本文

● ● ● ●

米国大統領選挙は混乱したもののジョー・バイデン氏が新大統領に選出されました。バイデン氏は、トランプ政権によって離脱を決めたパリ協定に、米国が再び参加する意向を早くから表明しています。本記事では、新政権になって米国の気候変動対策はどのように変わるのか、日本への影響も合わせて考えていきます。

バイデン新大統領は気候変動対策に前向き

気候変動対策
(画像=ekim/stock.adobe.com)

2020年12月14日、米国大統領選挙で次期大統領を正式に選出する大統領選挙人の投票が全米各州で行われ選挙人投票の結果バイデン氏が過半数を獲得し同氏の勝利が確定しました。これによりバイデン派とトランプ派の対立で米国を二分した争いは、収束に向かう見通しです。COP(国連気候変動枠組条約締約国会議)加盟各国にとっては、パリ協定へ復帰の意向を示していたバイデン氏が勝利したことは理想的な結果といえるでしょう。

CNNの報道によると、バイデン氏は気候変動対策として具体的に10項目の政策を挙げています。その中からエネルギーに関する3つの政策を確認してみましょう。

・石油やガスを生産する際のメタン汚染に制限を設ける
国立環境研究所の調べによると、2017年に大気中のメタン濃度が1750年ごろに起きた産業革命より150%も高くなっています。メタンは二酸化炭素より強い温室効果を持っていますので制限を設ける対策は必要でしょう。

・100%クリーンエネルギーで二酸化炭素(CO2)排出ゼロの乗り物を普及させる
米国の主要産業である自動車が、将来は電気自動車中心の社会に転換することを後押しする政策といえそうです。さらに大気浄化法の施行を進め、交通機関による温室効果ガスの排出量も削減します。小型車や中型車の新車は今後すべて電動化される予定です。

・電化製品やビルの効率性に新たな基準を設け、排出量や消費者のコストを削減する
まず米国政府の建物や施設をより効率的で、気候変動に対応したものにすると表明しています。

これらの政策は省庁間を横断する取り組みになるだけに、実現するかどうかはバイデン新大統領の政治手腕にかかっているといえそうです。

180度転換!米国がパリ協定復帰の意向

米国の気候変動対策で最も注目されるのが、トランプ政権で離脱したパリ協定への復帰です。米国は、中国に次いで世界で第2位の二酸化炭素排出国です。バイデン氏は大統領選挙中もパリ協定へ復帰の方針を掲げており、復帰は想定内のシナリオといえます。パリ協定は、2015年12月にパリで開催された「第21回国連気候変動枠組条約締約国会議(COP21)」において採択されました。2020年以降の温室効果ガスにおける排出削減など、 新しい国際的な枠組みとして採択された協定です。

● ● ● ●

課題 1
次の(a)〜(c)は、バイデン氏の気候変動対策に関する記事の内容と合っていますか。それぞれ「はい」か「いいえ」で答え、判断の決め手となる記事の語句をそのまま引用してください。
(a) 米国は二酸化炭素の排出量が世界で2番目に多い国である。
(b) パリ協定は2016年に採択された。
(c) バイデン氏は気候変動対策として5項目の政策を挙げている。
課題 2
バイデン氏の気候変動対策に関する記事から次の一文を英語に訳してください:「メタンは二酸化炭素より強い温室効果を持っていますので制限を設ける対策は必要でしょう。」
課題 3
バイデン氏の気候変動対策に関する記事の最後の文の後から、続きを書き継いでもらえますか。
この資料は、バイデン氏の気候変動対策に関する記事とは別のものです。

[データセットからの抜粋]
● ● ● ●

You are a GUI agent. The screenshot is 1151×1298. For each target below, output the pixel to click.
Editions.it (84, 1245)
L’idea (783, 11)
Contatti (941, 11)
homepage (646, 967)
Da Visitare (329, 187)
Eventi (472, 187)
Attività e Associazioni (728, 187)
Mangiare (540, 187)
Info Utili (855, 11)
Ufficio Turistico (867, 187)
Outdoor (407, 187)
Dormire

● ● ● ●

回答 1
(a) はい:「米国は、中国に次いで世界で第2位の二酸化炭素排出国です」
(b) いいえ:「パリ協定は、2015年12月にパリで開催された「第21回国連気候変動枠組条約締約国会議(COP21)」において採択されました」
(c) いいえ:「バイデン氏は気候変動対策として具体的に10項目の政策を挙げています」

回答 2
Methane has a stronger greenhouse effect than carbon dioxide, so measures that impose limits are probably necessary.

回答 3
この協定で世界各国は「世界の平均気温上昇を産業革命前と比べ、2度より十分低く保ち1.5度に抑える努力をする」という取り決めで合意しています。WWFによると気温上昇を2度未満に抑えるには、2075年ごろには脱炭素化することが必要です。努力目標の1.5度に抑えていくためには、2050年までに脱炭素化を達成しなければいけません。

先にCOP3で締結された京都議定書の後継ともいえる協定です。歴史上はじめてすべての国が参加する公平な合意でもあります。その重要な協定からトランプ政権で米国が離脱したのは、国際的にも批判を浴びることになりました。ただしパリ協定への復帰は、実はそれほど難しいことではありません。パリ協定への参加は大統領令で再加入を通告すれば、協定の加入規定に沿って30日後に正式復帰が可能です。

英国のジョンソン首相からは、2021年11月に英国北部で開催予定の「第26回国連気候変動枠組条約締約国会議(COP26)」への招待を受けています。米国が180度方針を転換したことで今後は再び世界が一致してパリ協定の目標達成に向かって進んでいくことになるでしょう。

バイデン政権は脱炭素へ2兆米ドル投資か

バイデン政権は、脱炭素に関する投資に2兆米ドル(1米ドル105円のレートで210兆円)を投入する意向を示しています。2050年までに二酸化炭素排出量を実質ゼロにする目標を掲げ電気自動車や再生可能エネルギー、水素利用などを促進する方針です。バイデン氏は、目標より早く2035年までに発電段階での二酸化炭素排出を実質ゼロにすることを表明しています。

ただし一つ危惧されているのが上院において民主党と共和党の議席が50議席前後で拮抗していることです。米国には、フィリバスターと呼ばれる議事妨害ができるため、極端に民主党に寄った政策を通すのは難しいといわれています。安定して法案を通すには60票が必要となるため、かなり高いハードルを超えなければなりません。バイデン政権にとっては厳しい政権運営が続くことが予想されます。

一方、国内の動きでは2020年12月15日、菅政権が総額21兆8,353億円の追加歳出を組み入れた第3次補正予算案を閣議決定しました。この中で注目されるのが2兆円の「グリーン基金」を盛り込んでいることです。NHKの報道によると、菅首相がグリーン分野の研究開発を支援する2兆円の基金を創設する狙いは以下の通りです。

「政府が率先して支援することで民間投資を後押しし、240兆円の現預金の活用を促し、ひいては3,000兆円ともいわれる世界中の環境関連の投資資金をわが国に呼び込んで、雇用と成長を促す」
出典:NHK

バイデン政権のエネルギー対策の日本への影響は?

では、バイデン政権のエネルギー対策によって日本にはどのような影響があるのでしょうか。脱炭素の目標を達成するためにバイデン氏は原発を活用する方針も示しています。バイデン氏は、原発を「クリーンエネルギー」の柱にして小型で安全な新型炉の開発も進める意向です。日本へも脱炭素に向けて原発補強策を求めてくる可能性があります。

日本は、米国とともに原発推進の国際的枠組みを主導してきました。しかし原発事故の後遺症が依然として続いており反原発の世論を考えると難しい舵取りを迫られそうです。もう一つ米国への主力輸出品となる自動車についても懸念される要素があります。なぜなら米国よりも環境規制の緩い地域からの輸入品に新たな税金を課すことを主張しているからです。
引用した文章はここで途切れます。